• The Next Big Thing

    Despite the increase in number and complexity of patients attending academic hospital outpatients, research is showing fragmentation in the interdisciplinary approach to care by medicine, nursing, and allied health clinicians. To better support patient care, clinician productivity and student experience, “The Next Big Thing” pilots the use of interdisciplinary student-led care (medicine, nursing, and allied health) in hospital outpatient departments to actively participate in direct patient care and communication with primary care practitioners and community support services.

  • Late Gestation Abortion

    Conducting abortions beyond 20 weeks gestation is known to result in complex health and psychosocial needs for the pregnant women. As there is only one Victorian service providing abortions at this gestational stage (Royal Women’s Hospital Abortion and Contraception Service), it is imperative that a high quality of care is provided for women and pregnant people accessing this service. This project will explore how women and people seeking abortions over 20 weeks experience this process and the subsequent care they receive.

  • In my Prime: Promoting positive images of older women

    “Gendered ageism”, the combined effect of discrimination based on gender and age, most commonly affect older women owing to pervasive societal values that emphasise youth and physical appearance. Poor body image and ageism are known to directly impact health through reduced uptake of health screening, social isolation, eating disorders and reduced confidence, ultimately leading to accelerated physical and mental decline that shortens life expectancy. Education and intergenerational contact are key methods to reducing ageism; yet there remains a disconnect with the lack of diverse older women representation in today’s media.

  • CoMaND

    Collecting high quality data is crucial to informing health care changes, particularly during the COVID-19 pandemic. CoMaND (Collaborative Maternity and Newborn Dashboard), an interactive digital data display, was created to provide rapid access to maternity and newborn data for clinical services, allowing MACH maternity partners to monitor the indirect impacts of the pandemic on the maternity population.

  • Be Sweet to Babies

    Newborn blood screening tests are commonly performed using the heel lance procedure. Though understandably painful, high quality synthesised evidence reveals breastfeeding and skin-skin care (SSC) to have an analgesic effect for newborns. Unfortunately, these strategies are inconsistently used in practice for both healthy term newborns and preterm infants. There is need to investigate and address the barriers preventing this knowledge-to-action gap to reduce unnecessary pain during this procedure.

  • Multi-Omics in Diagnosis and Research of Inherited Rare Diseases

    Inherited Rare Diseases affect thousands of Australians each year. Genomics (DNA sequencing) has transformed their diagnosis but about around half of cases remain unsolved. We have shown that omics methods that detect thousands of RNAs and proteins can boost the number of diagnoses markedly. We will explore translating these technologies to routine diagnostic use.

  • ID-Predict (Tuberculosis): Predicting recent Tuberculosis infection and future disease risk in Victorian TB contacts

    Approximately 2 billion people (¼ of the world’s population), have been infected with Mycobacterium tuberculosis (Mtb), and 5-10% of those will fall ill with Tuberculosis (TB).

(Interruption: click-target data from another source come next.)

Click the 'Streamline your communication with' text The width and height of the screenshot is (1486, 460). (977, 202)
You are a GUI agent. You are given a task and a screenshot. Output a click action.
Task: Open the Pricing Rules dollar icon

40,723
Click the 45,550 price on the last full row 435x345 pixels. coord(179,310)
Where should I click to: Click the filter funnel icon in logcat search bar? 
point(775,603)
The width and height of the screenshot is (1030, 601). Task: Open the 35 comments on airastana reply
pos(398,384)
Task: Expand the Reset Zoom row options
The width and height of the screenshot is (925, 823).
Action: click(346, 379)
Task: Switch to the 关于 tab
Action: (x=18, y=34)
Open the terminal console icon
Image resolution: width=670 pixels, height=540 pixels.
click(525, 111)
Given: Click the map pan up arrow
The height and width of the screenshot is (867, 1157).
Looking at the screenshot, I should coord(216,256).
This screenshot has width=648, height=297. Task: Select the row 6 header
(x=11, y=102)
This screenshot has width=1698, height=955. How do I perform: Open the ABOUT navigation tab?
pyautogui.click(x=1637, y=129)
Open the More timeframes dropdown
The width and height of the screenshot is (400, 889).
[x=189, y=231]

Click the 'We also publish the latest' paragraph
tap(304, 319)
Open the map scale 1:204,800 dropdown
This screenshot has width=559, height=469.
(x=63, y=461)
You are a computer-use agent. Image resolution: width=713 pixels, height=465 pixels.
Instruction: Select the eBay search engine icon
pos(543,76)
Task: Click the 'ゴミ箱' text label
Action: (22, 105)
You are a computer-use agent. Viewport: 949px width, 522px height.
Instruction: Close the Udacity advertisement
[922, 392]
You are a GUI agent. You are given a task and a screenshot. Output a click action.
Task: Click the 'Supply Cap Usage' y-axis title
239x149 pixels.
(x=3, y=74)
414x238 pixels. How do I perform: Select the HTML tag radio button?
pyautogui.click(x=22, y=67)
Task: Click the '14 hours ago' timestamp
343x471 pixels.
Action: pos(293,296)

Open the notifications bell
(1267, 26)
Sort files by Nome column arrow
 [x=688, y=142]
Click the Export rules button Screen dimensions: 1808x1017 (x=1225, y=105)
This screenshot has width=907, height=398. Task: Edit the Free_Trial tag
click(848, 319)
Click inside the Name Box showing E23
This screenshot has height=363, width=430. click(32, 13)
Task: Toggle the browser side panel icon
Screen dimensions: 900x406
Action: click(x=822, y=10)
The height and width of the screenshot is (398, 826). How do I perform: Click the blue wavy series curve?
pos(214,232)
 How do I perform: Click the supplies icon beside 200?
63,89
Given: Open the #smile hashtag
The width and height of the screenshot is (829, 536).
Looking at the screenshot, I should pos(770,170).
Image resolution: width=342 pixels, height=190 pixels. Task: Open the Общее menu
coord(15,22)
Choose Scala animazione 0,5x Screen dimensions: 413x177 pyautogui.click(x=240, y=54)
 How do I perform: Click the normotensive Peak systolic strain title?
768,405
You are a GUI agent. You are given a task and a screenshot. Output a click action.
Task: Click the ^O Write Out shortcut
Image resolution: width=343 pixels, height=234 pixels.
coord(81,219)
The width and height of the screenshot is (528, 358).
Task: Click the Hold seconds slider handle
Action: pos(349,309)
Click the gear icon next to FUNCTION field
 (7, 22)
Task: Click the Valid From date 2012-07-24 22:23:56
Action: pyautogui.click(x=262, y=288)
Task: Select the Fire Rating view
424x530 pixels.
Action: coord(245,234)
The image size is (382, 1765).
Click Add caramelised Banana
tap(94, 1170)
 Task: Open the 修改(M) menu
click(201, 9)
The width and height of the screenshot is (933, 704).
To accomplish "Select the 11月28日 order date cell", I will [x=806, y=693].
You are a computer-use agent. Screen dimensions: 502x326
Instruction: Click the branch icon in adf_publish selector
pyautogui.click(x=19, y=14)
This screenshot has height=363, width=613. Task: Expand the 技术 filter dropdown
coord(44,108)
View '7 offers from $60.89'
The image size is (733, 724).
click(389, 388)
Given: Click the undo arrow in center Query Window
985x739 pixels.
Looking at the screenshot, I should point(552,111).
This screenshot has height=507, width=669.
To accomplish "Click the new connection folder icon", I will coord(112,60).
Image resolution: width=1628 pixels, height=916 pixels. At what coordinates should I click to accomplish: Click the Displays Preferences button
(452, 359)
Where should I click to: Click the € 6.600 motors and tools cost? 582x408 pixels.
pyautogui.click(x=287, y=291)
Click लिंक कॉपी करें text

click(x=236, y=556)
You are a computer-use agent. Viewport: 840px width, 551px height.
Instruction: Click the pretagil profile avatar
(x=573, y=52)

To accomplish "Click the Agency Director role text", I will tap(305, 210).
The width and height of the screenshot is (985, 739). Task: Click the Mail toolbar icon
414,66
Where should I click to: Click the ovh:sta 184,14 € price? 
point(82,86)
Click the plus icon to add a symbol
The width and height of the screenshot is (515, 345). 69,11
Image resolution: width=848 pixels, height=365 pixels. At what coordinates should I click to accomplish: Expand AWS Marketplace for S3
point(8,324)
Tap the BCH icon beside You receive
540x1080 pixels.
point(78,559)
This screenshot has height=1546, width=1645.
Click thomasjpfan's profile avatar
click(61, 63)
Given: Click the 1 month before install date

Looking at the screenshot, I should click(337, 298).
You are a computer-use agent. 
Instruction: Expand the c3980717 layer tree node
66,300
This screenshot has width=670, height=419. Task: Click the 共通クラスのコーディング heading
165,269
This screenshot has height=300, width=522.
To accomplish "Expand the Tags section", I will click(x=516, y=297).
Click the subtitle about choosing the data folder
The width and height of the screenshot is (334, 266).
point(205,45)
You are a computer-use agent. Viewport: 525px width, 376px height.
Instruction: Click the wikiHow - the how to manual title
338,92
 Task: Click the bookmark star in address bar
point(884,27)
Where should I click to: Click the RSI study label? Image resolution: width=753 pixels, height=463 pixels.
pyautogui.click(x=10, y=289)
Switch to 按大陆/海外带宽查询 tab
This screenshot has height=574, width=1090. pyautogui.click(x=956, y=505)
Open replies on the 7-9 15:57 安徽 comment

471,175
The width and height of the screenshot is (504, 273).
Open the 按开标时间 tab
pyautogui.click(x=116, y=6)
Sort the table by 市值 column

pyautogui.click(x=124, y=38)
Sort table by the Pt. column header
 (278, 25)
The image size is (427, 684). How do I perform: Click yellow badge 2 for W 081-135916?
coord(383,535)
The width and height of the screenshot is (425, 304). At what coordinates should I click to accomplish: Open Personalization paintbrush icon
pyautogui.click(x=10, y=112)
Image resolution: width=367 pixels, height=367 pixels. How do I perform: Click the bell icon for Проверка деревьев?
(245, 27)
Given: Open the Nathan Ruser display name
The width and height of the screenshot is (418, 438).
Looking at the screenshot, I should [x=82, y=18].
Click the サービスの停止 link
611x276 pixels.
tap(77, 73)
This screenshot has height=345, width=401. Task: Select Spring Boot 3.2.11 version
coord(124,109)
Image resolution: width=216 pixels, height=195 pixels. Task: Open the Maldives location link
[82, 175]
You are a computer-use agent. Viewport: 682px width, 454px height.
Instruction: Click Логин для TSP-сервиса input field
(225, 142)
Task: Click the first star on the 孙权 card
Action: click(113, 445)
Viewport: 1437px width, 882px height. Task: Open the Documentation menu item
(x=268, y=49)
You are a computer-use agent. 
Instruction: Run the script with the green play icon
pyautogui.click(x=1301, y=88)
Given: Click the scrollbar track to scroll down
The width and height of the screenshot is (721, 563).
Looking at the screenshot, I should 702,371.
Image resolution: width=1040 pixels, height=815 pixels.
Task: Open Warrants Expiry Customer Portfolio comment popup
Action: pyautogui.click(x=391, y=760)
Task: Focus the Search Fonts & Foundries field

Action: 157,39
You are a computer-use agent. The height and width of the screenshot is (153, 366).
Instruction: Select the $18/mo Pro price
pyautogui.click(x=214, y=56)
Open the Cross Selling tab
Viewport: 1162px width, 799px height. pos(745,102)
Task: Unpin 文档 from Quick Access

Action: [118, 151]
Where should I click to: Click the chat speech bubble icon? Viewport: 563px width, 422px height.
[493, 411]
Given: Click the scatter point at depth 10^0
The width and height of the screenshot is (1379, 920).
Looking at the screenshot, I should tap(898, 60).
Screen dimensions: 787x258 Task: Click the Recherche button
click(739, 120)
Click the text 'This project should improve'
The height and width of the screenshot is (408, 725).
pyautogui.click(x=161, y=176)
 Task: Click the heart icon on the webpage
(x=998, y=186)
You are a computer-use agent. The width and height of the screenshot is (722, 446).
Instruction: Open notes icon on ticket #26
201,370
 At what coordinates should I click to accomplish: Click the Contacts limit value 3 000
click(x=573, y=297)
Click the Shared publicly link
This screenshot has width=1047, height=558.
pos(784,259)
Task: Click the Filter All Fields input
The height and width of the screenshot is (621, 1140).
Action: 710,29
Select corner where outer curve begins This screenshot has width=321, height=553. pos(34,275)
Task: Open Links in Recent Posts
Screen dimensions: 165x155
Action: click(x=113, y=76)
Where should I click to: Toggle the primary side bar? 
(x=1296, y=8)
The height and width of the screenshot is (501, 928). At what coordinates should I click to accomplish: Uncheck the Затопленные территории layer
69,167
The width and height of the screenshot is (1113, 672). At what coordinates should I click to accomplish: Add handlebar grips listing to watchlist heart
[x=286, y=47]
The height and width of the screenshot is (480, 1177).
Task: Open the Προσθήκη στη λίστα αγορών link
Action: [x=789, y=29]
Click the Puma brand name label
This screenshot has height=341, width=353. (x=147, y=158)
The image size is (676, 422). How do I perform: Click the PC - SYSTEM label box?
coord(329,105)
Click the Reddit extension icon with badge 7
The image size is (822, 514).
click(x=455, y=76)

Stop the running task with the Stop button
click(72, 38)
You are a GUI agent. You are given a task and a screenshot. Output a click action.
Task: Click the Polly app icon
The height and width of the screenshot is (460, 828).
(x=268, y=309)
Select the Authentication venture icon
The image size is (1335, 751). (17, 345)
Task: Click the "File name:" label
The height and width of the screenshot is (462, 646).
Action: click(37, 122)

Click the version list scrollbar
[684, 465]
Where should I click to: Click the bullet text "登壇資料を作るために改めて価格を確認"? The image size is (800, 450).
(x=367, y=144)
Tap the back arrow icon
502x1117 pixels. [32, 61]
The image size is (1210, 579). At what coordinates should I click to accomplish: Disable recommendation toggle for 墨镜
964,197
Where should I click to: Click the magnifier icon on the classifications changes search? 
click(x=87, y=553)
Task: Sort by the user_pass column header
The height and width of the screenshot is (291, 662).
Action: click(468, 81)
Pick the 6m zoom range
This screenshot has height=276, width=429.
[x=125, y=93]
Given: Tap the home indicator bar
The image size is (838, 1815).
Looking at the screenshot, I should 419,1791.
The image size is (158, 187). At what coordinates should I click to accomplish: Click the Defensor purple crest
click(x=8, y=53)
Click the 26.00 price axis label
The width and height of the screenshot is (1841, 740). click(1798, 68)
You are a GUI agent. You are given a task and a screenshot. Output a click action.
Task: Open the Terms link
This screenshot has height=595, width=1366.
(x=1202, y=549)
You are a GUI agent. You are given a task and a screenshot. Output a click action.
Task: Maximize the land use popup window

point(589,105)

The risk of developing TB can be decreased by preventative therapy, however current diagnostic tests cannot determine which of the 2 billion people infected will be the 10 million people who progress to disease every 12 months. 

  • Understanding how immune pressure shapes immune escape mechanisms in non-small cell lung cancer

    Lung cancer is a devastating disease causing 1.8 million deaths worldwide every year. Immunotherapy has dramatically improved the survival of a small subset of lung cancer patients. We aim to identify new ways to improve response to immunotherapy by understanding the communication between tumour and immune cells. We use novel approaches that integrate spatial information with molecular and cellular data to achieve this goal.

  • Health Studies Australian National Data Asset (HeSANDA) program

    The MACH Clinical Trials Consortium node aims to implement the objectives of the HeSANDA initiative throughout the consortium’s member institutions and its broader functioning environment by directly contributing to the building of the infrastructure and administrative requirements needed to support the sharing and reuse of clinical trial metadata.

  • VCHRI Models of Virtual Care for Older Adults

    The models of virtual care project is funded by the Victorian Department of Health and Human Services to develop projects that contribute to the redesign and improvement of Victoria’s healthcare system, driving recovery from the COVID-19 pandemic through research-led innovation that aims to identify and assess the suitability of virtual care initiatives.